ANO6 and Ankylosing Spondylitis

This summary integrates the available genetic and experimental evidence linking ANO6 (HGNC:25240) to ankylosing spondylitis (MONDO_0005306). Two independent case–control studies in Han Chinese populations have identified common variants in ANO6 that are significantly associated with ankylosing spondylitis. In the discovery phase, a genome‑wide association study analyzed 1,837 affected individuals and 4,231 controls and identified a susceptibility locus within ANO6 (rs17095830; p = 1.63 × 10^-8 (PMID:22138694)). A subsequent study involving 497 patients and 498 controls further supported this association by demonstrating correlations between ANO6 polymorphisms (e.g., rs4768085) and both disease susceptibility and severity (PMID:39358671).

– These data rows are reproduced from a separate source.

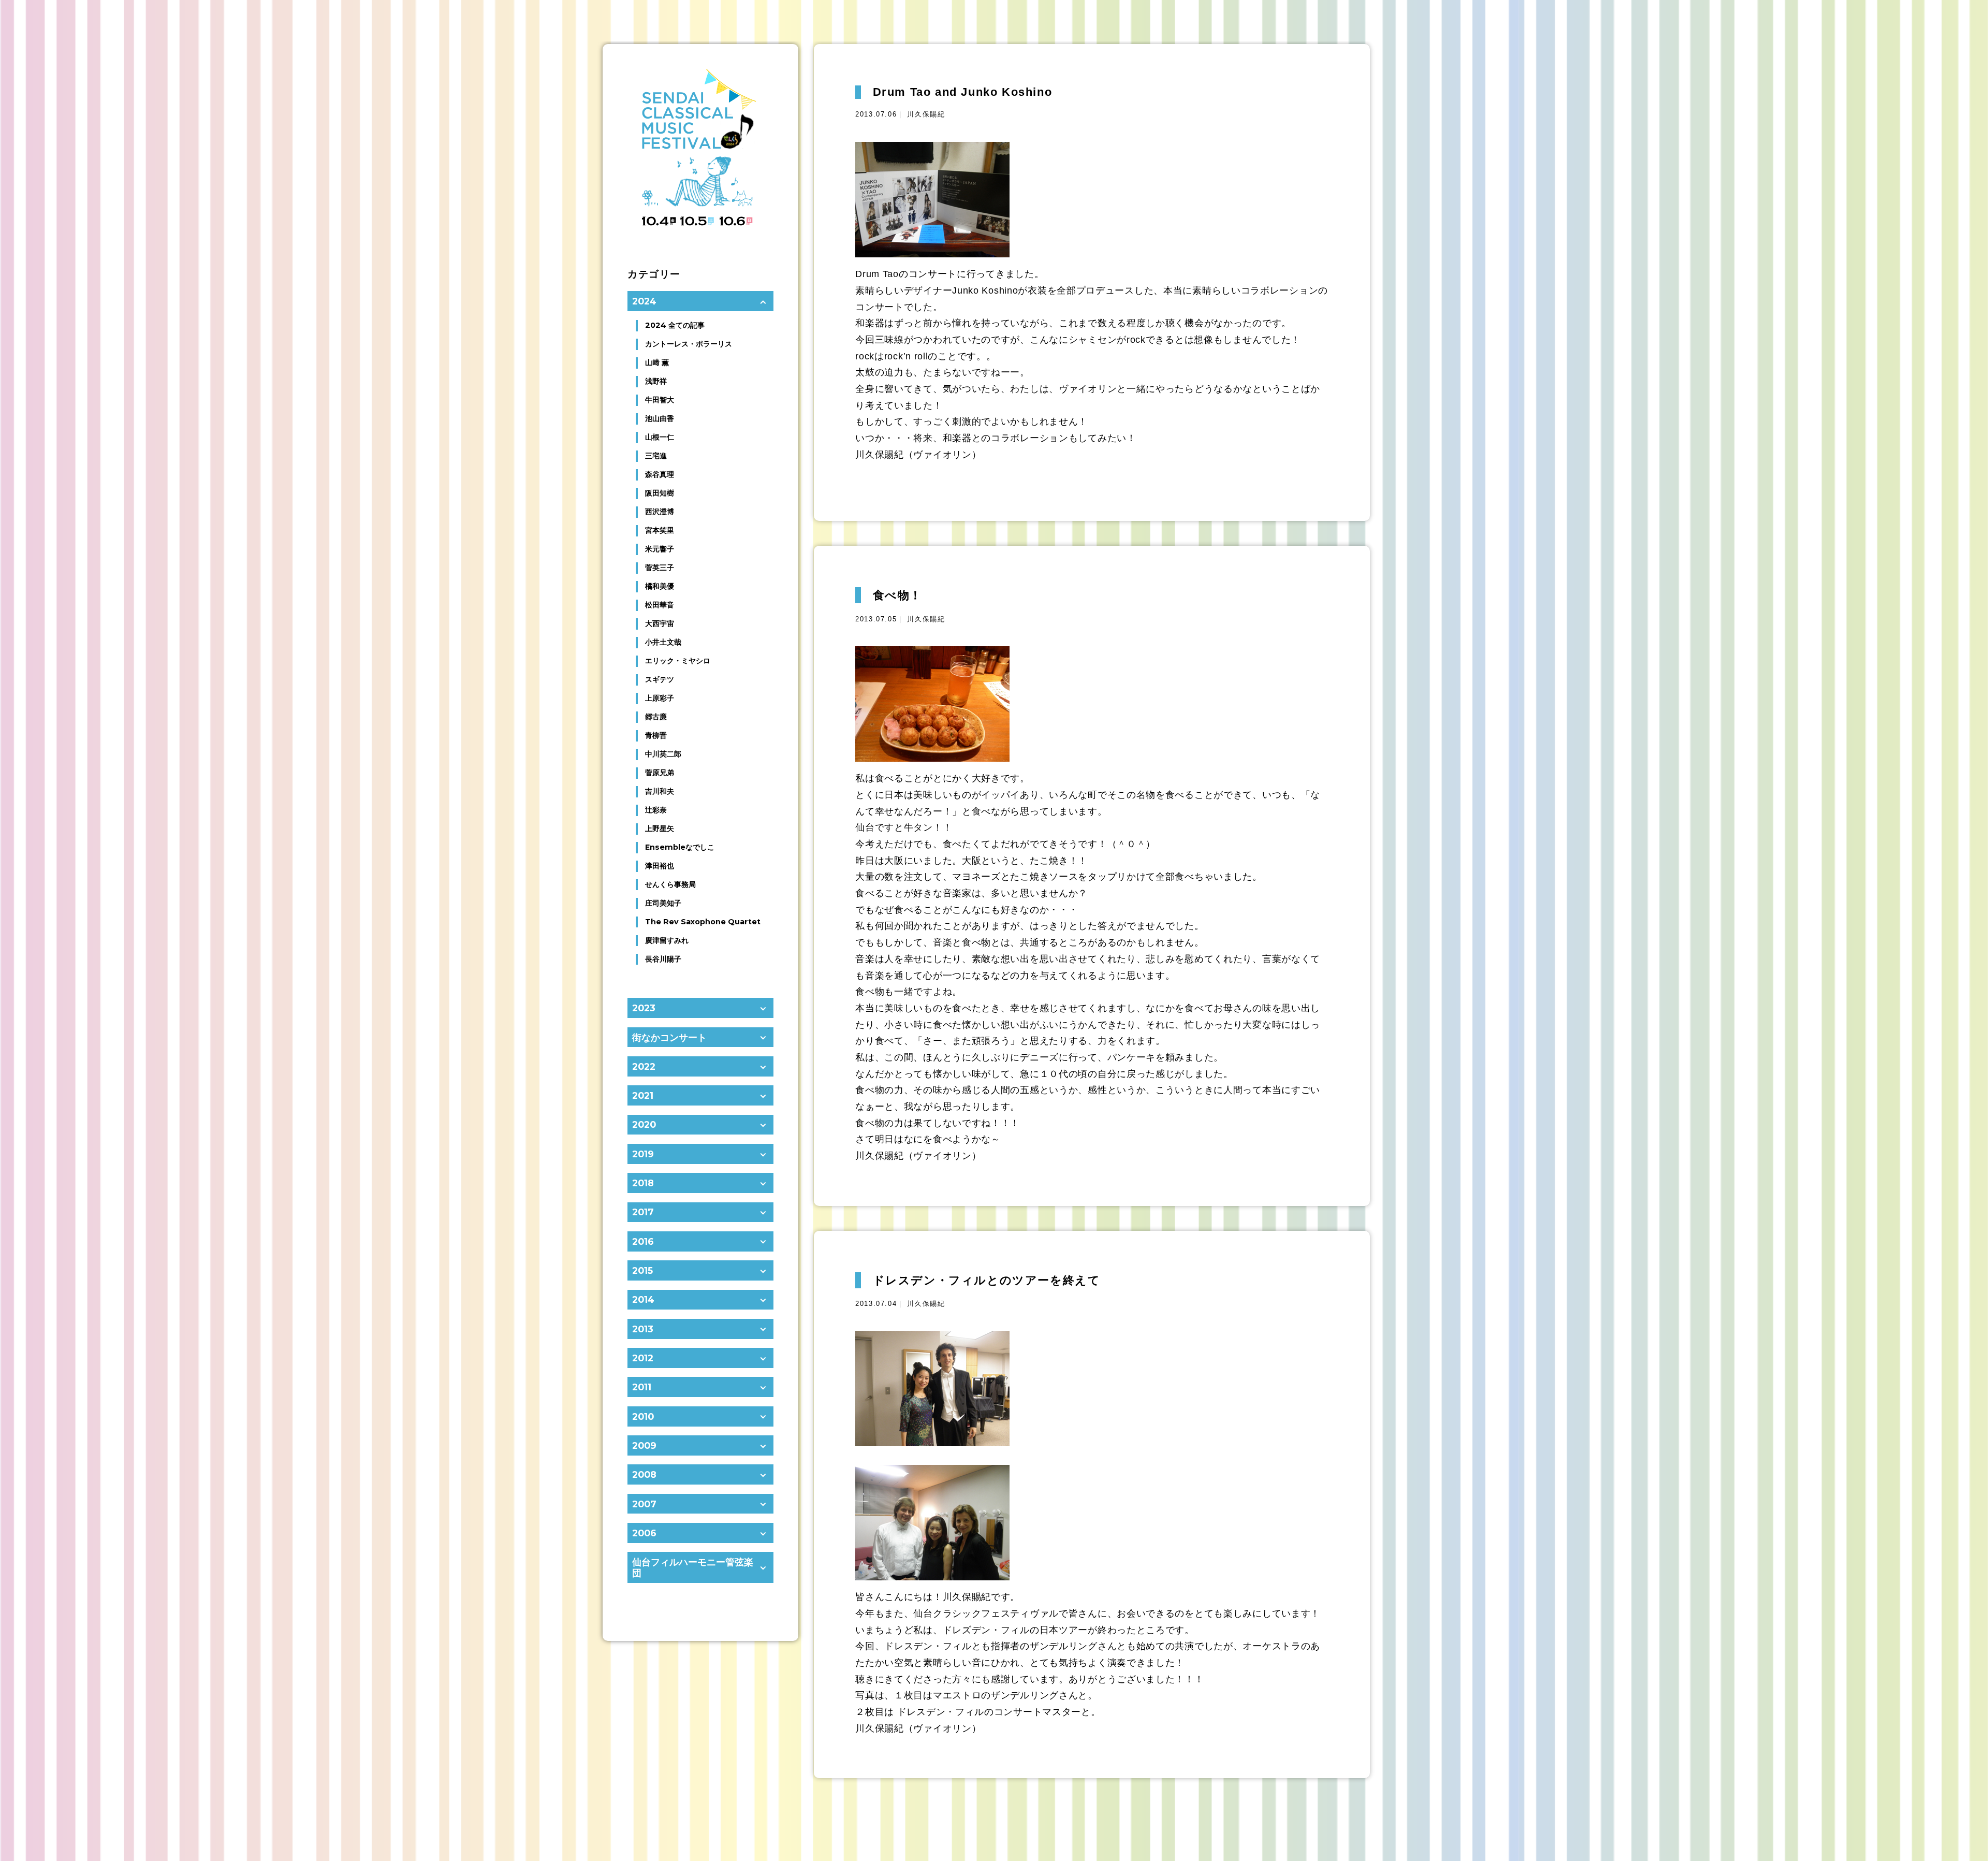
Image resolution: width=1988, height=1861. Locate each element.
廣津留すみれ (667, 940)
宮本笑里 (659, 530)
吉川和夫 (659, 791)
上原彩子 (659, 698)
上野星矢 (659, 828)
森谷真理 (659, 474)
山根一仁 (659, 437)
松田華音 (659, 604)
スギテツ (659, 679)
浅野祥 (656, 381)
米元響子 (659, 549)
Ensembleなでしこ (679, 847)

Although the genetic findings derive from common variant association analyses rather than Mendelian segregation, the replicated and statistically robust associations across independent cohorts provide moderate evidence for the gene–disease relationship. The observed odds ratios and p‑values substantiate the relevance of ANO6 variants in susceptibility to ankylosing spondylitis, thereby supporting their utility in diagnostic decision‑making and potential commercial applications in risk stratification.

Genetic evidence is bolstered by the identification of specific SNP markers, yet no definitive HGVS‑coded rare variants have been reported in these studies. Consequently, while the association is supported by case–control data, the variant spectrum for ANO6 in the context of ankylosing spondylitis remains limited. Moreover, segregation data is not applicable given the complex, multifactorial inheritance pattern typical of common diseases.

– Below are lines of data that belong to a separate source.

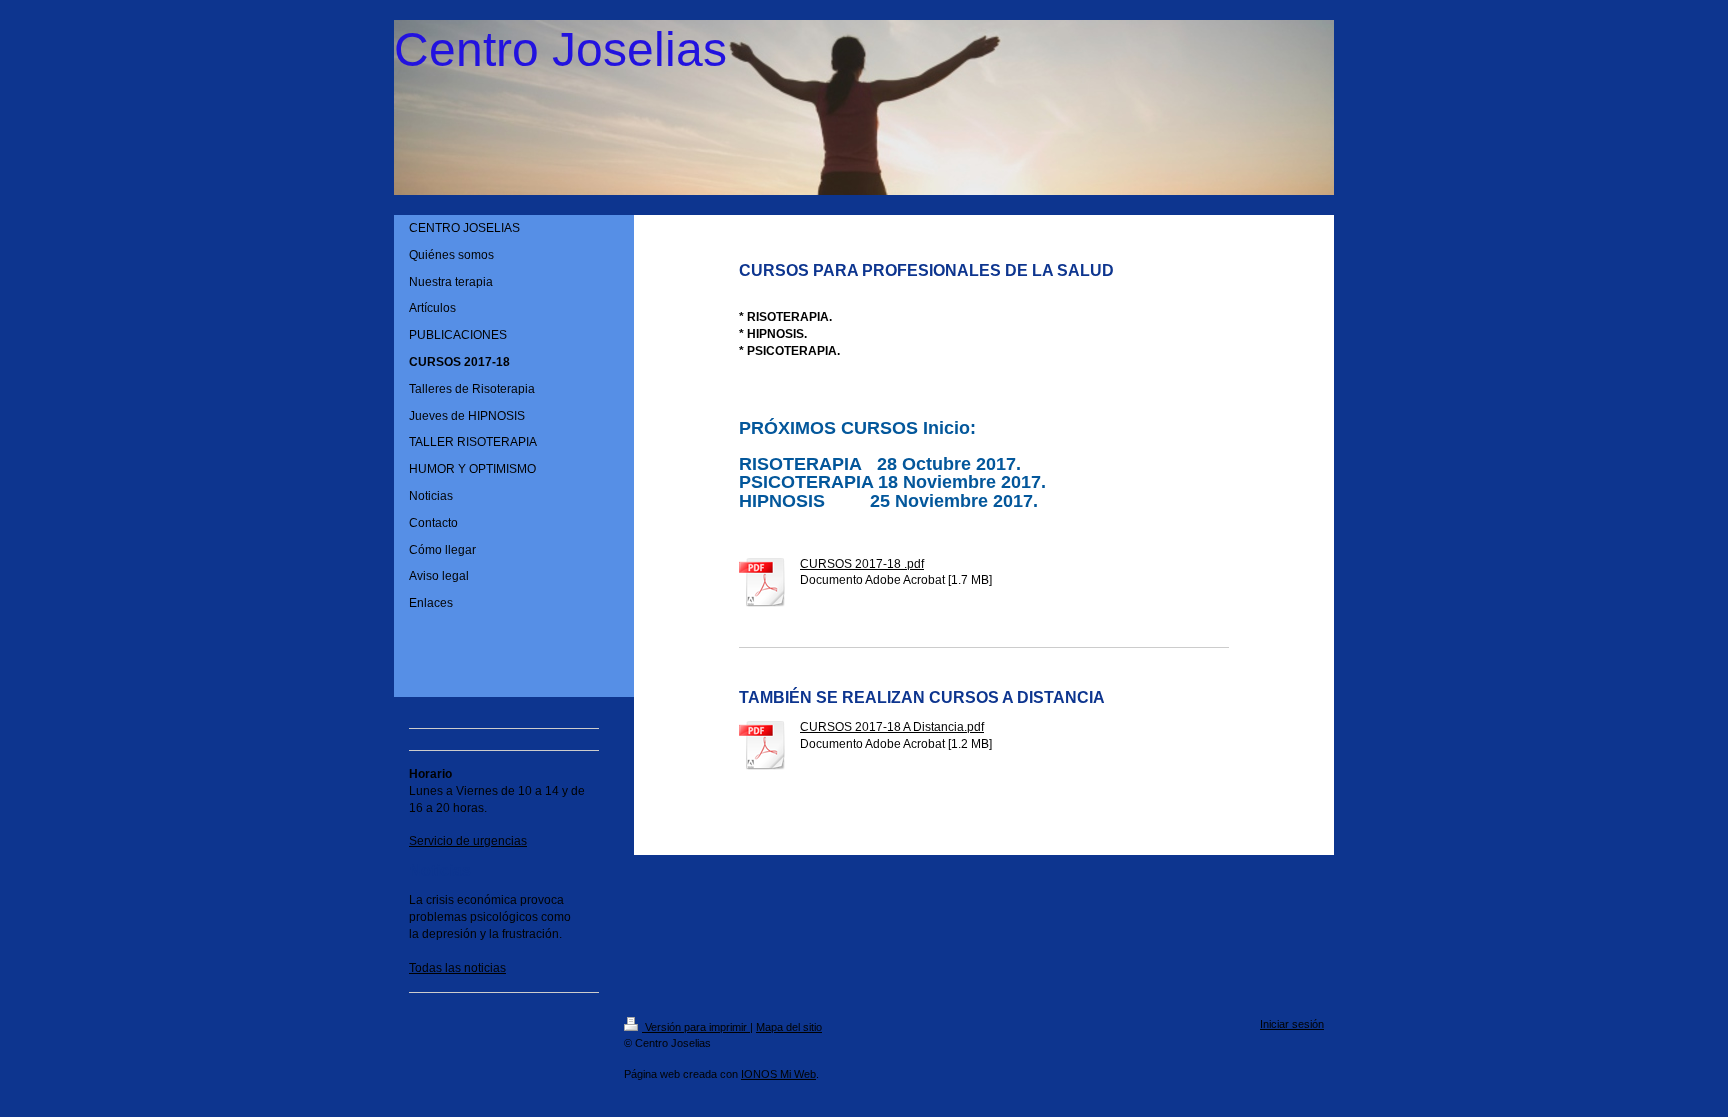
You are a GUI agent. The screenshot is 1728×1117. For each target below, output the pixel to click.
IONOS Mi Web (778, 1074)
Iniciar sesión (1292, 1024)
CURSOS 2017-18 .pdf (862, 564)
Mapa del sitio (789, 1027)
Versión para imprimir (696, 1027)
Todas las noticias (457, 968)
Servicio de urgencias (468, 841)
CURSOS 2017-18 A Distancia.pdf (892, 727)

Functional studies of ANO6, although not directly performed in ankylosing spondylitis cohorts, elucidate key properties of the protein such as its calcium‑dependent ion channel and phospholipid scramblase activities. One study demonstrated that ANO6 channel activity is enhanced at physiological temperature, suggesting a potential biological role that may influence inflammatory or remodeling processes relevant to ankylosing spondylitis (PMID:31040335). However, the direct mechanistic link between these functional attributes and the pathogenesis of ankylosing spondylitis remains to be fully established.

In summary, the genetic evidence from large, replicated association studies together with supportive though indirect functional data yield a coherent narrative that ANO6 contributes to ankylosing spondylitis risk. Additional data may further refine the mechanistic understanding, but current evidence supports a moderate level of association that has both diagnostic and prognostic implications.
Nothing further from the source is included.